P1682 The Engine Starting System is not operating as expected and may not start the engine. service within 7 days. 

P16A7 The Engine and Transmission System is not performing as expected. An issue has been detected in the Ignition System which oversees the timing and spark necessary to ignite fuel in your engine. If the check engine light is flashing, a misfire condition has been detected. A misfire increases vehicle emissions and could damage the emission control system on the vehicle. Please reduce vehicle speed, avoid hard accelerations, avoid steep uphill grades, and reduce any cargo loads such as a trailer.
P3056 The Engine and Transmission System is not performing as expected. An issue has been detected in the Engine Electrical System, including the Charging and Starting System that monitors and controls the engine starting system and 12V battery charging system. If the charge system light stays on, or comes on while driving, there may be a problem with the electrical charging system. Driving while this light is on could drain the battery.
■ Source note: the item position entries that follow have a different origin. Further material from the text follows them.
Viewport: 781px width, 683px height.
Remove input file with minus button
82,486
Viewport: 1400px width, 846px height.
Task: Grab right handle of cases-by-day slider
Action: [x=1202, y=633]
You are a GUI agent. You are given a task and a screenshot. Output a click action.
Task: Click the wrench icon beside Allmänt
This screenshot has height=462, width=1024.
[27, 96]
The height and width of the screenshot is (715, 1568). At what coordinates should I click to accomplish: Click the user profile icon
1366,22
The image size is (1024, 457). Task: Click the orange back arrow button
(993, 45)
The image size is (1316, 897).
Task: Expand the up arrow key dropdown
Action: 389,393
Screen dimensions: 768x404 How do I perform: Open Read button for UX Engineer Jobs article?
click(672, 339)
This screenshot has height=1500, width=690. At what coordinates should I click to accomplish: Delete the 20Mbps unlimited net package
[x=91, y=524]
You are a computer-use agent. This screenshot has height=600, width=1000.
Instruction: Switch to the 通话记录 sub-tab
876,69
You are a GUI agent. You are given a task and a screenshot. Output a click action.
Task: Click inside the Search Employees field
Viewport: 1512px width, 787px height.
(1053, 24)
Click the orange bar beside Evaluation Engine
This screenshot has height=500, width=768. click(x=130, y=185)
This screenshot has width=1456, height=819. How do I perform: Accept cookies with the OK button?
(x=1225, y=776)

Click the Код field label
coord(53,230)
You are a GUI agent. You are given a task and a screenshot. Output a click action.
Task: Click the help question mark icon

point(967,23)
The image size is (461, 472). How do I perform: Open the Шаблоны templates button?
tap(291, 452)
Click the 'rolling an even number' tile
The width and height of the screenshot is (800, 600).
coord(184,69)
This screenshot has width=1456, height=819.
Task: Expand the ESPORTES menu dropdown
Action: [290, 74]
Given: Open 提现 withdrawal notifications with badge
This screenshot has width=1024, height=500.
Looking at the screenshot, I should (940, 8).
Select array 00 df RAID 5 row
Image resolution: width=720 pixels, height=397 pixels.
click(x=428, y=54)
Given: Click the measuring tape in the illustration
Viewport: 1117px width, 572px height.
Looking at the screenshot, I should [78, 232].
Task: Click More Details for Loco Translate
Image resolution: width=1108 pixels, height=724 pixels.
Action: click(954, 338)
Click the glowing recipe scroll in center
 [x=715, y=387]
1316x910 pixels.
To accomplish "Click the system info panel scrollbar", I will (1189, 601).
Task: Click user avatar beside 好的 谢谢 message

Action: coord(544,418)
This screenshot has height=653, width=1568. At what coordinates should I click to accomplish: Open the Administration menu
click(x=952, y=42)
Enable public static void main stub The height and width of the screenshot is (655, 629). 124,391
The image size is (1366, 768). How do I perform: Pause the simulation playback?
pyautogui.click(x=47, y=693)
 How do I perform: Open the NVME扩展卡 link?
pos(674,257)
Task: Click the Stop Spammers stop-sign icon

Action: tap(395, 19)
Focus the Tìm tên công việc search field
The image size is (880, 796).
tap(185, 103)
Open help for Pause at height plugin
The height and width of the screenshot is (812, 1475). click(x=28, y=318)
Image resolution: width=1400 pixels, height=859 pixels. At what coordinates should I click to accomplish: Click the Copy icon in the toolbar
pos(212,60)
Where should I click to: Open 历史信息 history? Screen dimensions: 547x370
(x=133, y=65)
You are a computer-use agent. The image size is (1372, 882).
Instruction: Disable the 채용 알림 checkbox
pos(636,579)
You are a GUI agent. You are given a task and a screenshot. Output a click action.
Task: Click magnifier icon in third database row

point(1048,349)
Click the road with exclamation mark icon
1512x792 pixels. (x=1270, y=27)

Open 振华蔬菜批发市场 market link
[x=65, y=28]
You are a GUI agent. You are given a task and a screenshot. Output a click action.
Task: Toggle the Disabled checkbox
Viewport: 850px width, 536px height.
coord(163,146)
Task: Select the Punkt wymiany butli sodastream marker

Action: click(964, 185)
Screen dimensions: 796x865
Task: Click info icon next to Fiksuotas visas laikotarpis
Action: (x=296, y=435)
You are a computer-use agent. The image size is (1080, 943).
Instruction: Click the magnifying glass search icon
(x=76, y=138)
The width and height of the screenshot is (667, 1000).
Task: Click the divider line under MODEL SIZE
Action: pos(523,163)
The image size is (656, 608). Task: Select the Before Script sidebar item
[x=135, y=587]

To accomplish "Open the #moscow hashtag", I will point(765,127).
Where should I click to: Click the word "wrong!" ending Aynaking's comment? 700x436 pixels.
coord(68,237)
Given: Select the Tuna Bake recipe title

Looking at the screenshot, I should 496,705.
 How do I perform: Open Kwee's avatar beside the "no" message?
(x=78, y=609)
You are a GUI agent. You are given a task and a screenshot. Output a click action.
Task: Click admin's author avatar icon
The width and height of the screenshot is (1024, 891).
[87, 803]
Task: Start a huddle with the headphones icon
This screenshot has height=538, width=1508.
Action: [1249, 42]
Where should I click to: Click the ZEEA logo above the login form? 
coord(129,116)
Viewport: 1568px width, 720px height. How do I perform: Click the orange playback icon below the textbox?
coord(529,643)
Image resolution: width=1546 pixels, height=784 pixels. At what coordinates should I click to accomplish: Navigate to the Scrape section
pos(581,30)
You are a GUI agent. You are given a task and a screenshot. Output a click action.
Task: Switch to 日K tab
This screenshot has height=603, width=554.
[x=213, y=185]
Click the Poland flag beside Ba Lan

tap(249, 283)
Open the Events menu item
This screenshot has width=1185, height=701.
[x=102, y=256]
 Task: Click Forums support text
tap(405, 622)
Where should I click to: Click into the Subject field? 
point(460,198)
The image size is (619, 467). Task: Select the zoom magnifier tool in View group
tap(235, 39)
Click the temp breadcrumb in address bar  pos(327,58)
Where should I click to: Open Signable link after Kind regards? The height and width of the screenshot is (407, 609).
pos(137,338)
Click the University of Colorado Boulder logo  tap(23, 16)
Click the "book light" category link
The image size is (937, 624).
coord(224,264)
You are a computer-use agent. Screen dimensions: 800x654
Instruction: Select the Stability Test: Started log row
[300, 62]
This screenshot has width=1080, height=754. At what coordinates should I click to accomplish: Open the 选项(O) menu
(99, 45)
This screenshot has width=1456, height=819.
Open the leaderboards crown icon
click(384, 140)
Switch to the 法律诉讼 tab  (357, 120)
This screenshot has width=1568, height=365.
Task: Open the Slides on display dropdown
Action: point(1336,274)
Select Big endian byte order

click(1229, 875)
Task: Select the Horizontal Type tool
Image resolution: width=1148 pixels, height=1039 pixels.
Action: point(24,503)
If a short distance must be driven with the light on, be sure to turn off all accessories, such as the radio and air conditioner.​


----------



## jblackburn (Apr 14, 2012)

First I've heard of that happening. 

They have been known to flood the battery and computer compartment in the trunk if the brake light recall was never done. I imagine that could cause all kinds of weird electrical shenanigans to happen.


----------



## ChevyGuy (Dec 13, 2014)

Jtigger350 said:


> I think they tried pulling off the battery cable but if the engines still running the alternator would still provide power.


A good way to blow electronics.

It sounds like the BCM and ECM lost communication.


----------